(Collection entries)
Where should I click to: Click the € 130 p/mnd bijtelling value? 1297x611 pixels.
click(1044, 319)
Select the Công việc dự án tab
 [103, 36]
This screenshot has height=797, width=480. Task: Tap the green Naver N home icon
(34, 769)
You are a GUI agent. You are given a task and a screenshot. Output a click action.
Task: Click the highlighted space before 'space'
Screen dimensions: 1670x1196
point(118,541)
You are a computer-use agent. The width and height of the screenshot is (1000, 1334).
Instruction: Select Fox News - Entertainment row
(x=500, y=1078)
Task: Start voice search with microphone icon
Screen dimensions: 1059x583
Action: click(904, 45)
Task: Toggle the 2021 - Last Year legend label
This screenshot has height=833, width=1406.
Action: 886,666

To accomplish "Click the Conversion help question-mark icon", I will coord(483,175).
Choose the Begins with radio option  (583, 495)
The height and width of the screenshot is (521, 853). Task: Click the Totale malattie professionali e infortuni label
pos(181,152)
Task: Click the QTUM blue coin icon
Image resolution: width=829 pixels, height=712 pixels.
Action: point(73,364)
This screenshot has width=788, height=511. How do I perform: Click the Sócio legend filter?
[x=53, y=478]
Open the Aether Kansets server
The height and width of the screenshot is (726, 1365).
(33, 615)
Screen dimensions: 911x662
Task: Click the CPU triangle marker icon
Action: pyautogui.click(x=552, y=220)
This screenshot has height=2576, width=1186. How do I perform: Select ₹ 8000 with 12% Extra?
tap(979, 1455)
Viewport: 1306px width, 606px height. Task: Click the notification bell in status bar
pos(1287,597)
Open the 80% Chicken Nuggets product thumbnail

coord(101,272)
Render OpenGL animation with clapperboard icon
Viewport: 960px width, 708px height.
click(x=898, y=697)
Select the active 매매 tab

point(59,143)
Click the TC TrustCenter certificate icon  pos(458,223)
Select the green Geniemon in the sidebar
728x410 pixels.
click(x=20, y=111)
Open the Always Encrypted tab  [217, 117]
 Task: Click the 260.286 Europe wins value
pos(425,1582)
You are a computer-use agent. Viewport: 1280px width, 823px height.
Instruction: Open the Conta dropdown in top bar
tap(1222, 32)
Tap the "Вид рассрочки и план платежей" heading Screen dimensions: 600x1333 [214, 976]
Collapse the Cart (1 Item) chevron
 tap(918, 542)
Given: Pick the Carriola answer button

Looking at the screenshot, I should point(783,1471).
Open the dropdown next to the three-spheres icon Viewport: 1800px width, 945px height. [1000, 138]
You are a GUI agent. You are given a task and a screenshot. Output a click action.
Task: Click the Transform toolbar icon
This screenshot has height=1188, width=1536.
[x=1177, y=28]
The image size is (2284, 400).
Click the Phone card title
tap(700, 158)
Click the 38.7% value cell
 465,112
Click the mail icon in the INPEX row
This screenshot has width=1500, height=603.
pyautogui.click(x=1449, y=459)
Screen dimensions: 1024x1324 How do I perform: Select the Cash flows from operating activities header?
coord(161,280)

EXERCISE DESCRIPTION: Copy the data word for word.

ANSWER:
Where should I click to: Click the € 130 p/mnd bijtelling value? 1297x611 pixels.
click(1044, 319)
Select the Công việc dự án tab
 [103, 36]
This screenshot has height=797, width=480. Task: Tap the green Naver N home icon
(34, 769)
You are a GUI agent. You are given a task and a screenshot. Output a click action.
Task: Click the highlighted space before 'space'
Screen dimensions: 1670x1196
point(118,541)
You are a computer-use agent. The width and height of the screenshot is (1000, 1334).
Instruction: Select Fox News - Entertainment row
(x=500, y=1078)
Task: Start voice search with microphone icon
Screen dimensions: 1059x583
Action: click(904, 45)
Task: Toggle the 2021 - Last Year legend label
This screenshot has height=833, width=1406.
Action: 886,666

To accomplish "Click the Conversion help question-mark icon", I will coord(483,175).
Choose the Begins with radio option  (583, 495)
The height and width of the screenshot is (521, 853). Task: Click the Totale malattie professionali e infortuni label
pos(181,152)
Task: Click the QTUM blue coin icon
Image resolution: width=829 pixels, height=712 pixels.
Action: point(73,364)
This screenshot has width=788, height=511. How do I perform: Click the Sócio legend filter?
[x=53, y=478]
Open the Aether Kansets server
The height and width of the screenshot is (726, 1365).
(33, 615)
Screen dimensions: 911x662
Task: Click the CPU triangle marker icon
Action: pyautogui.click(x=552, y=220)
This screenshot has height=2576, width=1186. How do I perform: Select ₹ 8000 with 12% Extra?
tap(979, 1455)
Viewport: 1306px width, 606px height. Task: Click the notification bell in status bar
pos(1287,597)
Open the 80% Chicken Nuggets product thumbnail

coord(101,272)
Render OpenGL animation with clapperboard icon
Viewport: 960px width, 708px height.
click(x=898, y=697)
Select the active 매매 tab

point(59,143)
Click the TC TrustCenter certificate icon  pos(458,223)
Select the green Geniemon in the sidebar
728x410 pixels.
click(x=20, y=111)
Open the Always Encrypted tab  [217, 117]
 Task: Click the 260.286 Europe wins value
pos(425,1582)
You are a computer-use agent. Viewport: 1280px width, 823px height.
Instruction: Open the Conta dropdown in top bar
tap(1222, 32)
Tap the "Вид рассрочки и план платежей" heading Screen dimensions: 600x1333 [214, 976]
Collapse the Cart (1 Item) chevron
 tap(918, 542)
Given: Pick the Carriola answer button

Looking at the screenshot, I should point(783,1471).
Open the dropdown next to the three-spheres icon Viewport: 1800px width, 945px height. [1000, 138]
You are a GUI agent. You are given a task and a screenshot. Output a click action.
Task: Click the Transform toolbar icon
This screenshot has height=1188, width=1536.
[x=1177, y=28]
The image size is (2284, 400).
Click the Phone card title
tap(700, 158)
Click the 38.7% value cell
 465,112
Click the mail icon in the INPEX row
This screenshot has width=1500, height=603.
pyautogui.click(x=1449, y=459)
Screen dimensions: 1024x1324 How do I perform: Select the Cash flows from operating activities header?
coord(161,280)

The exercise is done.